Your task -
Repeat all of the entries, please, keeping each line exact.
= = =
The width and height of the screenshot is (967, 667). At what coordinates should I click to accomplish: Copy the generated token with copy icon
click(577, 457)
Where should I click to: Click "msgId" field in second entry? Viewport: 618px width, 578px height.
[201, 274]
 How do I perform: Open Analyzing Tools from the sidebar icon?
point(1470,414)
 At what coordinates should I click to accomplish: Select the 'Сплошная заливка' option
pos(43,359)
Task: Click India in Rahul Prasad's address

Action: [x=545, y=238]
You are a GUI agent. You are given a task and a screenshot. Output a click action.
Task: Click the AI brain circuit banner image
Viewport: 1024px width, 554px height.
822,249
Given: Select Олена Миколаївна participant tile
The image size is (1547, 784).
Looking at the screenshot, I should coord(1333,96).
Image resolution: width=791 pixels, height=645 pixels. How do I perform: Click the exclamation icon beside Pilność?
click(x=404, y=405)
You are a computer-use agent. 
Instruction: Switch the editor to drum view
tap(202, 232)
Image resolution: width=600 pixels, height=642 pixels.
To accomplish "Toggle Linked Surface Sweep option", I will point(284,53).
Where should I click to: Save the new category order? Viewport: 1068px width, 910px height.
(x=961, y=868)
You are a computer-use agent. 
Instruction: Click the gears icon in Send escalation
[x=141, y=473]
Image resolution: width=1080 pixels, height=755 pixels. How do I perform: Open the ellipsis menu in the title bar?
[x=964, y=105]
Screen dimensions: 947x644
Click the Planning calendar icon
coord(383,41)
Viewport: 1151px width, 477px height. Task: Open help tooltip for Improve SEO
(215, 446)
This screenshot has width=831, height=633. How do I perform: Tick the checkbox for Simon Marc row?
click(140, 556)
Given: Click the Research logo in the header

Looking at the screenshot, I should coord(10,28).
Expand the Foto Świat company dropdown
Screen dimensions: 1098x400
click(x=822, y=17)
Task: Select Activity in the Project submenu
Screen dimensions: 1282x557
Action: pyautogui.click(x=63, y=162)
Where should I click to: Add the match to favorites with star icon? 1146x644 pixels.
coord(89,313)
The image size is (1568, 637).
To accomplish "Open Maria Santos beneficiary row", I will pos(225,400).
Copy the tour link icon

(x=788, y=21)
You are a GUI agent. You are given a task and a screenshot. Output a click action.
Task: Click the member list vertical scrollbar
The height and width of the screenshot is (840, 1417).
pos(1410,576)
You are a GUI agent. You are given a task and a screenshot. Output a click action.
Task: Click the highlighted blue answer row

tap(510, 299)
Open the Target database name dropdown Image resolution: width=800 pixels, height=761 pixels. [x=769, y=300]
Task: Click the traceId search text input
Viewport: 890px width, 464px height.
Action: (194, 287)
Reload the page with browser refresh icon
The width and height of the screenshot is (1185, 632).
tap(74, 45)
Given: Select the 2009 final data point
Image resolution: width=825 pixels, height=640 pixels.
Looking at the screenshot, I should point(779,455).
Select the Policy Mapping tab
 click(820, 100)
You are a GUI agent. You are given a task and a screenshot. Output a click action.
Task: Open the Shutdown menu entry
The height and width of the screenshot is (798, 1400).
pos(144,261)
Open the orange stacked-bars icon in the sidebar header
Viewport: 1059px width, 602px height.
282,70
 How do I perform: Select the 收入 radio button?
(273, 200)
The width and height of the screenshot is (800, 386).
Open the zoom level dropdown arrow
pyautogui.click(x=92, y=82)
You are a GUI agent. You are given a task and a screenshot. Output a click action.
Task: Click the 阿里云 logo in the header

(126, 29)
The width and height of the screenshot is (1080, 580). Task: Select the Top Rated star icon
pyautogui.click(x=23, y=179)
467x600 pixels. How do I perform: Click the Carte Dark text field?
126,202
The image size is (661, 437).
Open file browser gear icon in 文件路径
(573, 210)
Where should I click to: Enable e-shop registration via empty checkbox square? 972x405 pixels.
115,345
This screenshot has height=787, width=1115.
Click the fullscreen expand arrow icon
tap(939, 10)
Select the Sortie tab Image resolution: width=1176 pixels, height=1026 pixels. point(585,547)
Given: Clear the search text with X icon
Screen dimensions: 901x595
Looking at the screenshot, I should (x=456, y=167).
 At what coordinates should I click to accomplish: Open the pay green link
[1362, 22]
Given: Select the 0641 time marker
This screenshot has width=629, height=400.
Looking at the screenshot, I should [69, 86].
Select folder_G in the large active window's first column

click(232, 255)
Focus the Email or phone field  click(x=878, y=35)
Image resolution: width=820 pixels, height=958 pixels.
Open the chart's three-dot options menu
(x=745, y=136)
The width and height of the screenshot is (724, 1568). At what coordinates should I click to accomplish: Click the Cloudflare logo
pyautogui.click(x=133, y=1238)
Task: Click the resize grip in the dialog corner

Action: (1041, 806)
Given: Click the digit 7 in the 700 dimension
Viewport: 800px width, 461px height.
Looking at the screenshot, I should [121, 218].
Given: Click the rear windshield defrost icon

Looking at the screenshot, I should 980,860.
= = =
Response -
The width and height of the screenshot is (967, 667). At what coordinates should I click to accomplish: Copy the generated token with copy icon
click(577, 457)
Where should I click to: Click "msgId" field in second entry? Viewport: 618px width, 578px height.
[201, 274]
 How do I perform: Open Analyzing Tools from the sidebar icon?
point(1470,414)
 At what coordinates should I click to accomplish: Select the 'Сплошная заливка' option
pos(43,359)
Task: Click India in Rahul Prasad's address

Action: [x=545, y=238]
You are a GUI agent. You are given a task and a screenshot. Output a click action.
Task: Click the AI brain circuit banner image
Viewport: 1024px width, 554px height.
822,249
Given: Select Олена Миколаївна participant tile
The image size is (1547, 784).
Looking at the screenshot, I should coord(1333,96).
Image resolution: width=791 pixels, height=645 pixels. How do I perform: Click the exclamation icon beside Pilność?
click(x=404, y=405)
You are a computer-use agent. 
Instruction: Switch the editor to drum view
tap(202, 232)
Image resolution: width=600 pixels, height=642 pixels.
To accomplish "Toggle Linked Surface Sweep option", I will point(284,53).
Where should I click to: Save the new category order? Viewport: 1068px width, 910px height.
(x=961, y=868)
You are a computer-use agent. 
Instruction: Click the gears icon in Send escalation
[x=141, y=473]
Image resolution: width=1080 pixels, height=755 pixels. How do I perform: Open the ellipsis menu in the title bar?
[x=964, y=105]
Screen dimensions: 947x644
Click the Planning calendar icon
coord(383,41)
Viewport: 1151px width, 477px height. Task: Open help tooltip for Improve SEO
(215, 446)
This screenshot has width=831, height=633. How do I perform: Tick the checkbox for Simon Marc row?
click(140, 556)
Given: Click the Research logo in the header

Looking at the screenshot, I should coord(10,28).
Expand the Foto Świat company dropdown
Screen dimensions: 1098x400
click(x=822, y=17)
Task: Select Activity in the Project submenu
Screen dimensions: 1282x557
Action: pyautogui.click(x=63, y=162)
Where should I click to: Add the match to favorites with star icon? 1146x644 pixels.
coord(89,313)
The image size is (1568, 637).
To accomplish "Open Maria Santos beneficiary row", I will pos(225,400).
Copy the tour link icon

(x=788, y=21)
You are a GUI agent. You are given a task and a screenshot. Output a click action.
Task: Click the member list vertical scrollbar
The height and width of the screenshot is (840, 1417).
pos(1410,576)
You are a GUI agent. You are given a task and a screenshot. Output a click action.
Task: Click the highlighted blue answer row

tap(510, 299)
Open the Target database name dropdown Image resolution: width=800 pixels, height=761 pixels. [x=769, y=300]
Task: Click the traceId search text input
Viewport: 890px width, 464px height.
Action: (194, 287)
Reload the page with browser refresh icon
The width and height of the screenshot is (1185, 632).
tap(74, 45)
Given: Select the 2009 final data point
Image resolution: width=825 pixels, height=640 pixels.
Looking at the screenshot, I should point(779,455).
Select the Policy Mapping tab
 click(820, 100)
You are a GUI agent. You are given a task and a screenshot. Output a click action.
Task: Open the Shutdown menu entry
The height and width of the screenshot is (798, 1400).
pos(144,261)
Open the orange stacked-bars icon in the sidebar header
Viewport: 1059px width, 602px height.
282,70
 How do I perform: Select the 收入 radio button?
(273, 200)
The width and height of the screenshot is (800, 386).
Open the zoom level dropdown arrow
pyautogui.click(x=92, y=82)
You are a GUI agent. You are given a task and a screenshot. Output a click action.
Task: Click the 阿里云 logo in the header

(126, 29)
The width and height of the screenshot is (1080, 580). Task: Select the Top Rated star icon
pyautogui.click(x=23, y=179)
467x600 pixels. How do I perform: Click the Carte Dark text field?
126,202
The image size is (661, 437).
Open file browser gear icon in 文件路径
(573, 210)
Where should I click to: Enable e-shop registration via empty checkbox square? 972x405 pixels.
115,345
This screenshot has height=787, width=1115.
Click the fullscreen expand arrow icon
tap(939, 10)
Select the Sortie tab Image resolution: width=1176 pixels, height=1026 pixels. point(585,547)
Given: Clear the search text with X icon
Screen dimensions: 901x595
Looking at the screenshot, I should (x=456, y=167).
 At what coordinates should I click to accomplish: Open the pay green link
[1362, 22]
Given: Select the 0641 time marker
This screenshot has width=629, height=400.
Looking at the screenshot, I should [69, 86].
Select folder_G in the large active window's first column

click(232, 255)
Focus the Email or phone field  click(x=878, y=35)
Image resolution: width=820 pixels, height=958 pixels.
Open the chart's three-dot options menu
(x=745, y=136)
The width and height of the screenshot is (724, 1568). At what coordinates should I click to accomplish: Click the Cloudflare logo
pyautogui.click(x=133, y=1238)
Task: Click the resize grip in the dialog corner

Action: (1041, 806)
Given: Click the digit 7 in the 700 dimension
Viewport: 800px width, 461px height.
Looking at the screenshot, I should [121, 218].
Given: Click the rear windshield defrost icon

Looking at the screenshot, I should 980,860.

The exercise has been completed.